I woke up at 6:30... got dressed and went for lung scoopings.... too early for any interaction with the family... (one of the few bonuses of this job)... and it wasn't until much later in the day... somebody completely unexpected rang me up to wish me Happy Birthday... and then it hit me... yup.. things had gotten pretty bad.... it's not like I totally forgot... I knew it was in the region.. just didn't know it was that day....
And then we had the whole charade of cutting the choc-chip cake(which we have every two weeks anyway... but today it's suddenly special) and mumbling lyrics to the song and pretending to be excited about receiving pants and thanking my dad for a greasy meal at the same chinese restaurant we eat at every month anyway (SURPRIIIIIIISE you thought we were going to eat at home!) ... they say that the thought counts... but I think the thoughts pretty much gone out of it too... it's more like "can we get this done so that we can go back to what we were doing"
And frankly who can blame them... birthdays are bloody stupid anyway... it's probably the most meaningless cause for celebration possible... yay! you lived another year! we're so proud of you.....
And don't mistake me for one of those birthday blues I am getting older type cliches... I am not... I actually look forward to getting older.. I'd be perfectly happy with being 32 right now... that way my appearance would actually reflect my age more closely.... so it's not that...

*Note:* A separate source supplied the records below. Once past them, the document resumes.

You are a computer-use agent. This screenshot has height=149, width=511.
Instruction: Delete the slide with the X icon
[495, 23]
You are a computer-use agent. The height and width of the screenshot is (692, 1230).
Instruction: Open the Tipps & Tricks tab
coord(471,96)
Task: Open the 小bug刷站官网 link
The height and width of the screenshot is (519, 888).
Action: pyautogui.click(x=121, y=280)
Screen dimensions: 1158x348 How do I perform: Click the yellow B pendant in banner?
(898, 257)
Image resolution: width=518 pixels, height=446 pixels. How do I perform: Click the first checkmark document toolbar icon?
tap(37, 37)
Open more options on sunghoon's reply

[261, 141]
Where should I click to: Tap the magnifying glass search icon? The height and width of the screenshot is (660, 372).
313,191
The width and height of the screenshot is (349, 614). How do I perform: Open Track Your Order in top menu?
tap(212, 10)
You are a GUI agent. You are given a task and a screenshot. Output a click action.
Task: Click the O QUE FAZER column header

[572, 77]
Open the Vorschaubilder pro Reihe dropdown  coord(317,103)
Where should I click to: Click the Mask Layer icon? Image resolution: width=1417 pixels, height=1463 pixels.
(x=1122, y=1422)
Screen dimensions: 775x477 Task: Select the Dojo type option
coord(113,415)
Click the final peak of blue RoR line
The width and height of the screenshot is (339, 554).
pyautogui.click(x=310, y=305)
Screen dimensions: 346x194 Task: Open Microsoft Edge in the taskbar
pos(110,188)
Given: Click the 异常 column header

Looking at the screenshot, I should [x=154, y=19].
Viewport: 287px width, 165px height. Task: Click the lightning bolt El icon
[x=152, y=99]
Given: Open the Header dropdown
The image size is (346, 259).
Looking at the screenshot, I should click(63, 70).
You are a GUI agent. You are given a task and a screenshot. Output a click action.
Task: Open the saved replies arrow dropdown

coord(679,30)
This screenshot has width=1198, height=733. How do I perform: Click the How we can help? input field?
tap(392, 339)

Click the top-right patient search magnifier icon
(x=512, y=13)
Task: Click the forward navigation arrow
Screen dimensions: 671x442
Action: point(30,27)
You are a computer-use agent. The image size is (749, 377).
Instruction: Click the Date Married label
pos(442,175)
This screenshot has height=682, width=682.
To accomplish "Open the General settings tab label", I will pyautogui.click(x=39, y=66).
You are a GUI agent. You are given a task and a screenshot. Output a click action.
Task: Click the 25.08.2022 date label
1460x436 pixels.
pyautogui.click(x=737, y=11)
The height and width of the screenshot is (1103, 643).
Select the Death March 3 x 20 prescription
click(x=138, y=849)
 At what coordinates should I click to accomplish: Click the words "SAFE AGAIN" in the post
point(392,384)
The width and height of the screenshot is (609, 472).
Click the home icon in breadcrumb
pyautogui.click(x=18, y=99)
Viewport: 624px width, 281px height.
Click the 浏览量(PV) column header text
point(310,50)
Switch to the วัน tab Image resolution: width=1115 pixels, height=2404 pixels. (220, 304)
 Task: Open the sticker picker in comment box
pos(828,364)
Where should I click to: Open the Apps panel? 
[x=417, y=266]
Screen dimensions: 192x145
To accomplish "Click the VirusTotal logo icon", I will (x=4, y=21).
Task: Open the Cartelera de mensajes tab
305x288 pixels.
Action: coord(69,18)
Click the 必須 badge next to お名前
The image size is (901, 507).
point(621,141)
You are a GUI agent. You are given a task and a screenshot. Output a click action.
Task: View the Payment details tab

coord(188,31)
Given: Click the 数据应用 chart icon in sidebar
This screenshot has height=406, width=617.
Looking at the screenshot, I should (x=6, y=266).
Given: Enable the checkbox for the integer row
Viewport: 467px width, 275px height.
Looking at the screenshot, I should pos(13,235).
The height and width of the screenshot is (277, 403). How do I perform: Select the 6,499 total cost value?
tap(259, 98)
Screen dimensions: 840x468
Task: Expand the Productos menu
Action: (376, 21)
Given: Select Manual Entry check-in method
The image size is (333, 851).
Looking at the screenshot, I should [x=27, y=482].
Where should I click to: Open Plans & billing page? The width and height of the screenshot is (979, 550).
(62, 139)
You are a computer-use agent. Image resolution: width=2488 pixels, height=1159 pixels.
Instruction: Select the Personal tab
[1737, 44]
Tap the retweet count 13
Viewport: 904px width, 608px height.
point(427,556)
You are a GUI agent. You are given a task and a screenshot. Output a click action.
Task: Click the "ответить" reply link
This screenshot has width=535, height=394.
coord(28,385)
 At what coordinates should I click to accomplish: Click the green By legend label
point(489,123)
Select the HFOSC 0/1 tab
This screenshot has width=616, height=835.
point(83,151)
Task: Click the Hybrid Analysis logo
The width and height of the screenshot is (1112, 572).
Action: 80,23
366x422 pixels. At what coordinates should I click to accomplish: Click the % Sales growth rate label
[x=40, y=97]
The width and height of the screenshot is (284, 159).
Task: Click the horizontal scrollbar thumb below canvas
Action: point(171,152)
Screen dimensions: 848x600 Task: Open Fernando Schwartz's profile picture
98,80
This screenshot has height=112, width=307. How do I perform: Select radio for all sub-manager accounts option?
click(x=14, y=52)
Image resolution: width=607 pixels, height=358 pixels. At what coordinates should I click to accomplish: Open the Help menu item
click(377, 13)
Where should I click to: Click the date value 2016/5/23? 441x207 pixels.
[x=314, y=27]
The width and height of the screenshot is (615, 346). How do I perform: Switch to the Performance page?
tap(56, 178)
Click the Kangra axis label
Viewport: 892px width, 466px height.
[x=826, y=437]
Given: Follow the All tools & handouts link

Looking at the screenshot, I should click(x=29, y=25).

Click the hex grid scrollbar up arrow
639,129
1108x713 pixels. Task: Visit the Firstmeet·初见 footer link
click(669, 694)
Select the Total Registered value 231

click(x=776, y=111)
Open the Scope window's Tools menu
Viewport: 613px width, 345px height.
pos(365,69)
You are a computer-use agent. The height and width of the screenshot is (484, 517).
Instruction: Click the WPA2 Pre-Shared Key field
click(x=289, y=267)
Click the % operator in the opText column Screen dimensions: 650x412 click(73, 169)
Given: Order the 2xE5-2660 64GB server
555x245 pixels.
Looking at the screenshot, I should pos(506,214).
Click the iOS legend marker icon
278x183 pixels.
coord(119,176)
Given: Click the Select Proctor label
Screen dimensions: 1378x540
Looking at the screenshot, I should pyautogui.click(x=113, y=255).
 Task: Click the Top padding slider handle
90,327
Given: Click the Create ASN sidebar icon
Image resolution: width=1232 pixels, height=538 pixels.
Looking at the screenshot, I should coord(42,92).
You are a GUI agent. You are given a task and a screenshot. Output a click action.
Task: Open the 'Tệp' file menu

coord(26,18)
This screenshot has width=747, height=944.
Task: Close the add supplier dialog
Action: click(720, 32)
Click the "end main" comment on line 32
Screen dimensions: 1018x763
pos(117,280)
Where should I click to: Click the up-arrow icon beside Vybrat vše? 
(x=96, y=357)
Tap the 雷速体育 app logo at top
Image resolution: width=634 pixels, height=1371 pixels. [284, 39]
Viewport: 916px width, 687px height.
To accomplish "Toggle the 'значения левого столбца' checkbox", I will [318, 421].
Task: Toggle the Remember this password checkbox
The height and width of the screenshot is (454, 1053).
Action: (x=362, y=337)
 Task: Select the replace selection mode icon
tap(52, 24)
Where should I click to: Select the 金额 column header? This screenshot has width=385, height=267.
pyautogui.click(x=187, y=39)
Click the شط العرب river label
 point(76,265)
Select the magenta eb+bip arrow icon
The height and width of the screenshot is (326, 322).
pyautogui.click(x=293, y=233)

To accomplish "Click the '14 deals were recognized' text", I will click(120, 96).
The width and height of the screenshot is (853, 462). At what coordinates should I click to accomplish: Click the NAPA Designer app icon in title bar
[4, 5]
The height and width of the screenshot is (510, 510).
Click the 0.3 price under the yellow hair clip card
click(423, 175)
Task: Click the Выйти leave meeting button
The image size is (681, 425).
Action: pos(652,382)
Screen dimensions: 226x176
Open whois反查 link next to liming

But it's just a little weird actually... a little window into the future maybe... happened for a couple of years now... the whole birthday thing... more of a drudgery than anything... they used to be fun... your friends used to know.... and they would celebrate with you... but you're not with your friends anymore.... you make new friends... and don't really tell your new friends when your birthday is do you? why would you? Even if you did... they don't remember... And the only people who DO know... and DO remember... are the people you want to have absolutely nothing to do with... who buy you cheap pants and greasy chinese food... neither of which you would ever buy for yourself....
But you know something... I am a little glad they remembered and they were around.... in a couple of years they probably won't be... and then I would have just woken up and gone to scoop out lungs and come back and wokred out and written reports and watched scrubs... and then think to myself a week or two later... shit... Happy Belated Birthday to me....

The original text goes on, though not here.